- _What is being asked_:
Every line from the one with "Click the generation tasks list scrollbar" through the end of the entries below must be retyped exactly, and only those lines. The pictures are not part of the copy.

Stored dataset items
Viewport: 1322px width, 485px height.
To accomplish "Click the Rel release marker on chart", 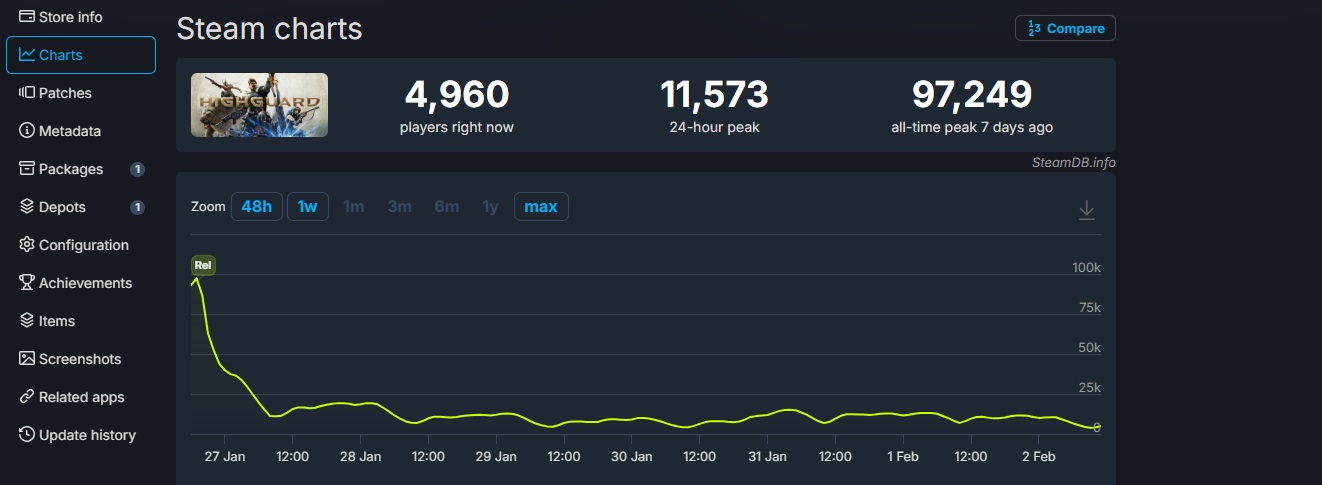I will [x=203, y=265].
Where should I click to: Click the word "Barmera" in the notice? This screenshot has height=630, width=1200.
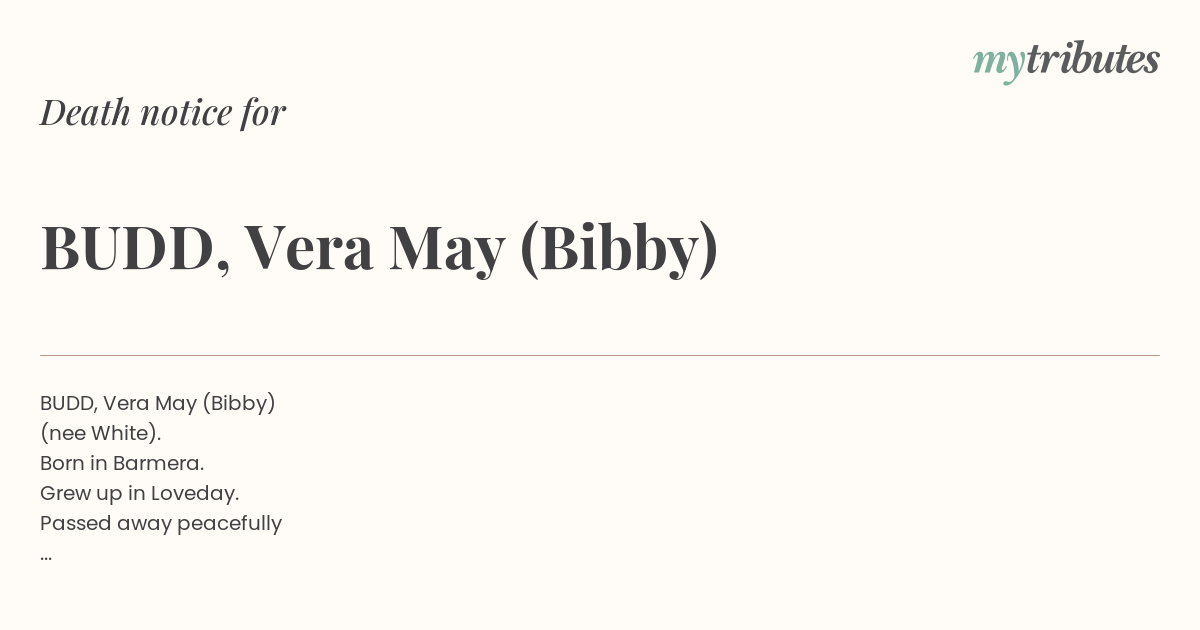156,463
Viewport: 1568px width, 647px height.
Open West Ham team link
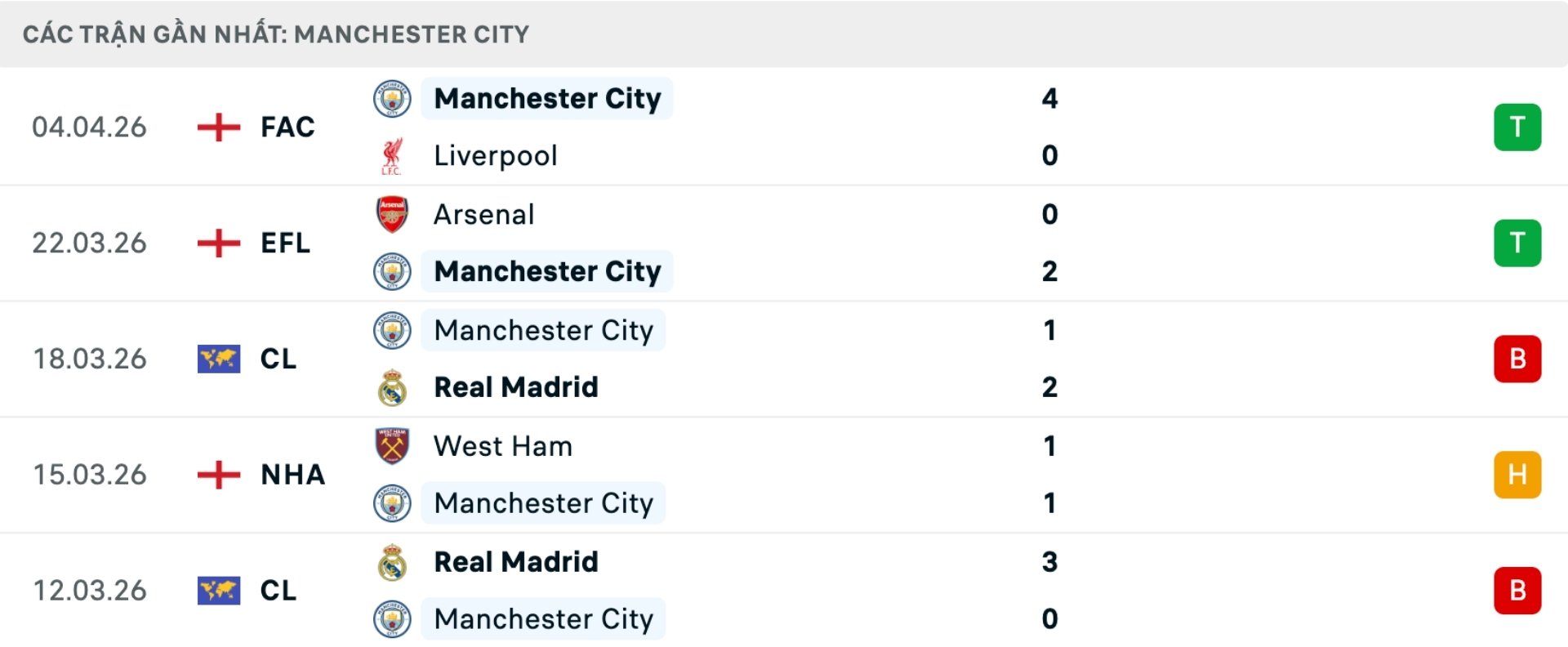pyautogui.click(x=502, y=447)
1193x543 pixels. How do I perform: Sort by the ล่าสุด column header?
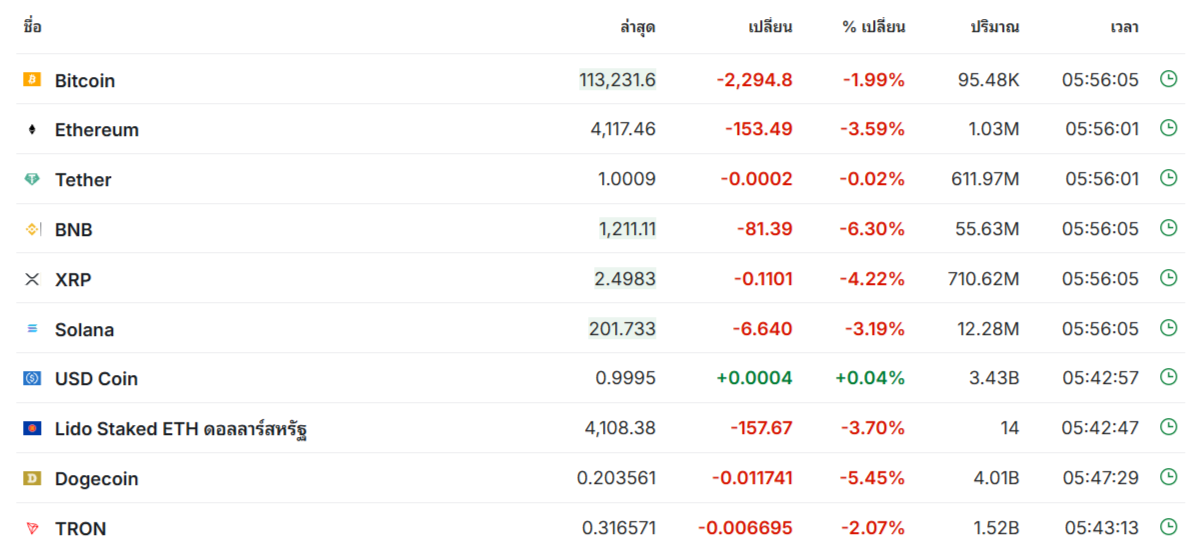click(637, 27)
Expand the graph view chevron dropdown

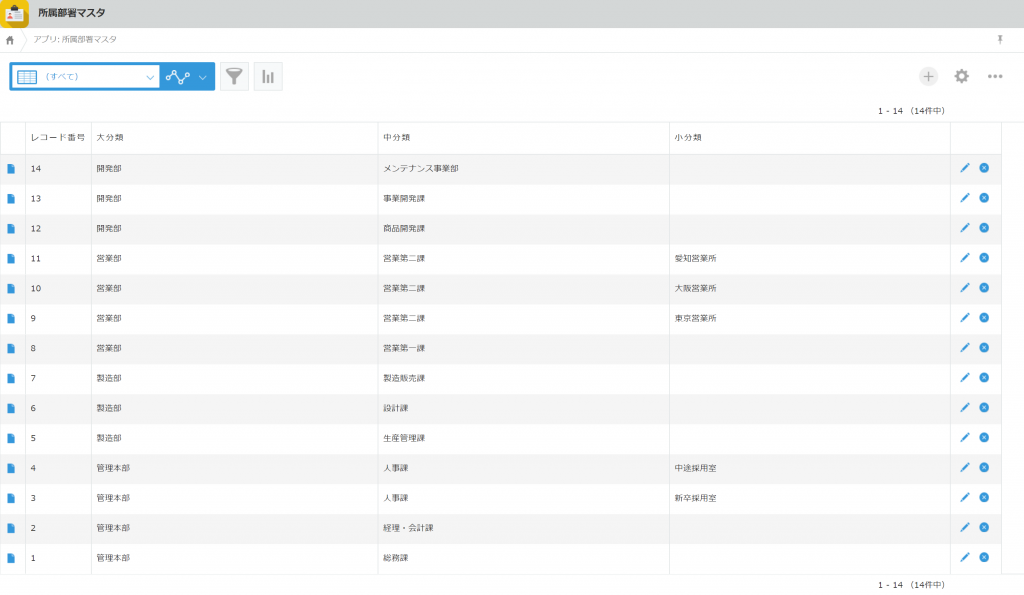coord(203,77)
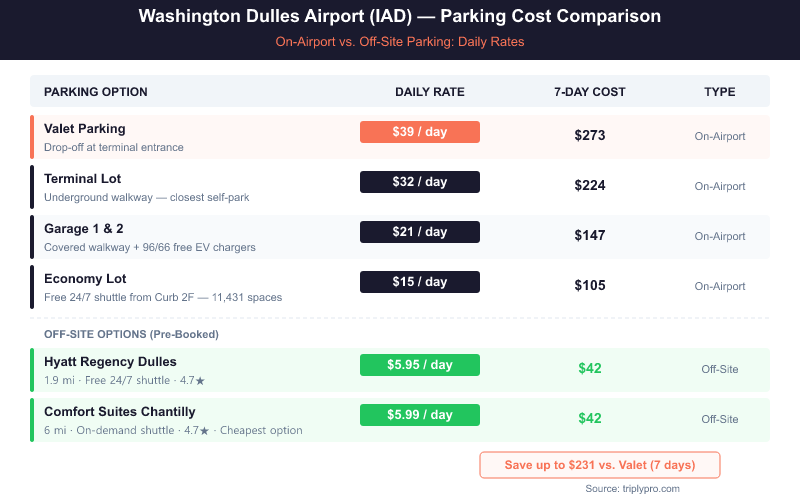Select the $32 / day Terminal Lot badge
Image resolution: width=800 pixels, height=500 pixels.
pyautogui.click(x=420, y=182)
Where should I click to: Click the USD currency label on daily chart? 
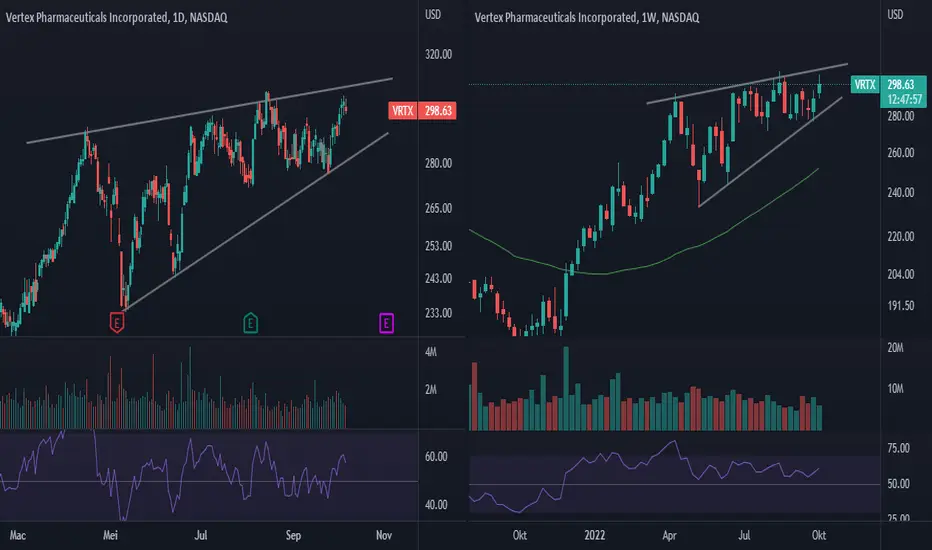coord(433,14)

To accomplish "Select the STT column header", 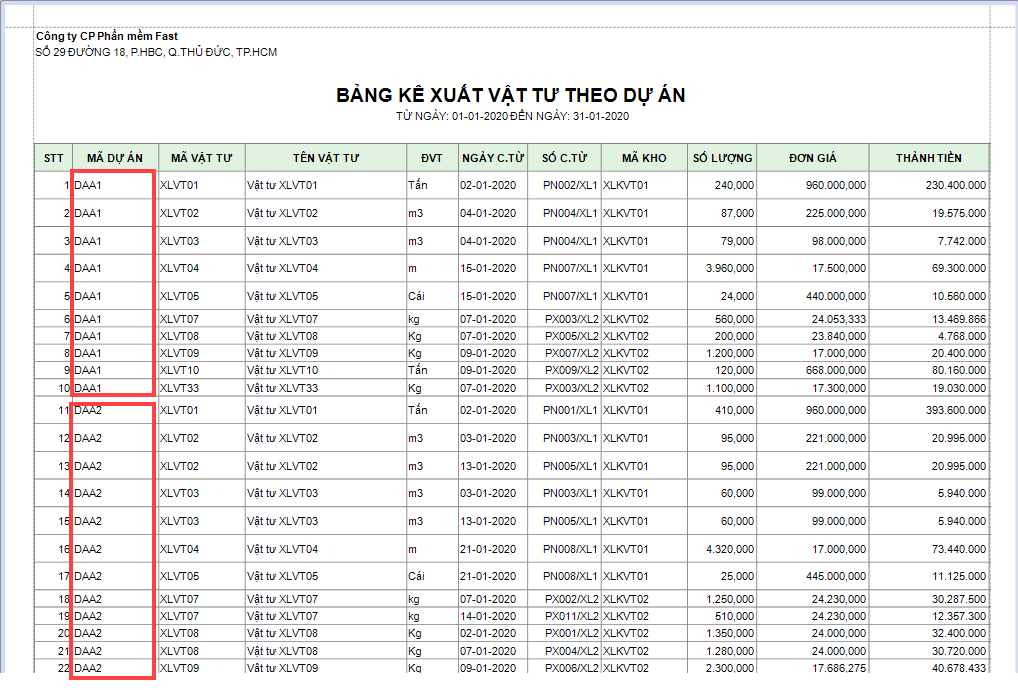I will 53,158.
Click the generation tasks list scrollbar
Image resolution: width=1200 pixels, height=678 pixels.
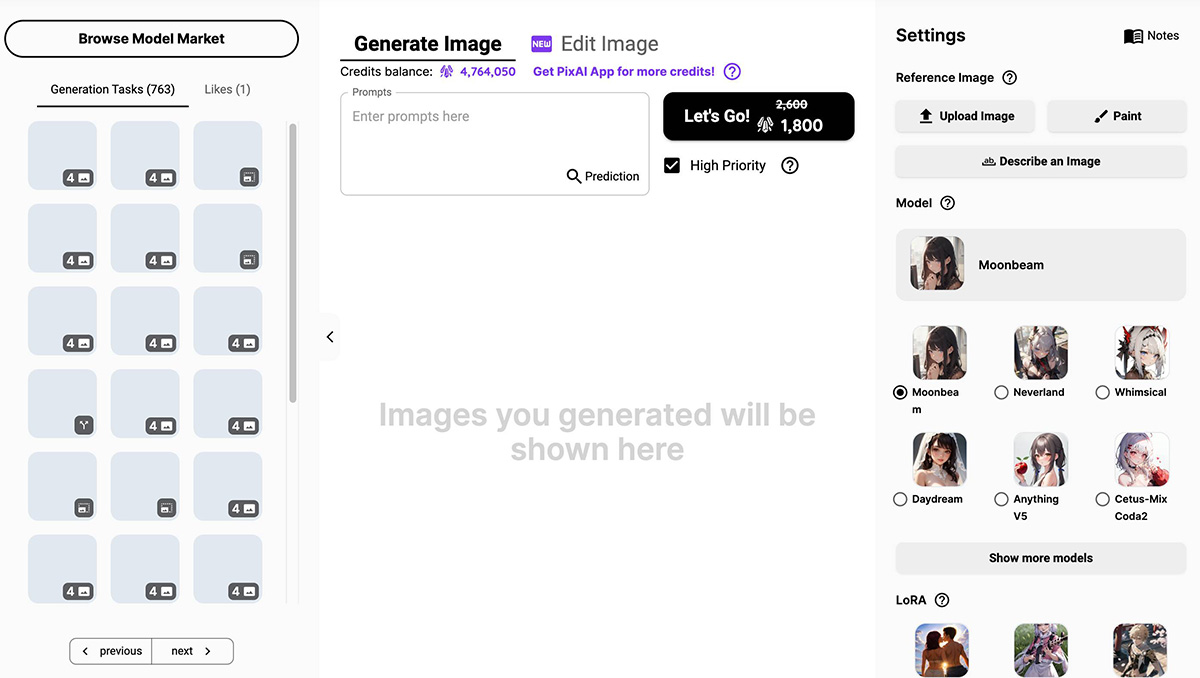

- _Expected answer_:
Click the generation tasks list scrollbar
Image resolution: width=1200 pixels, height=678 pixels.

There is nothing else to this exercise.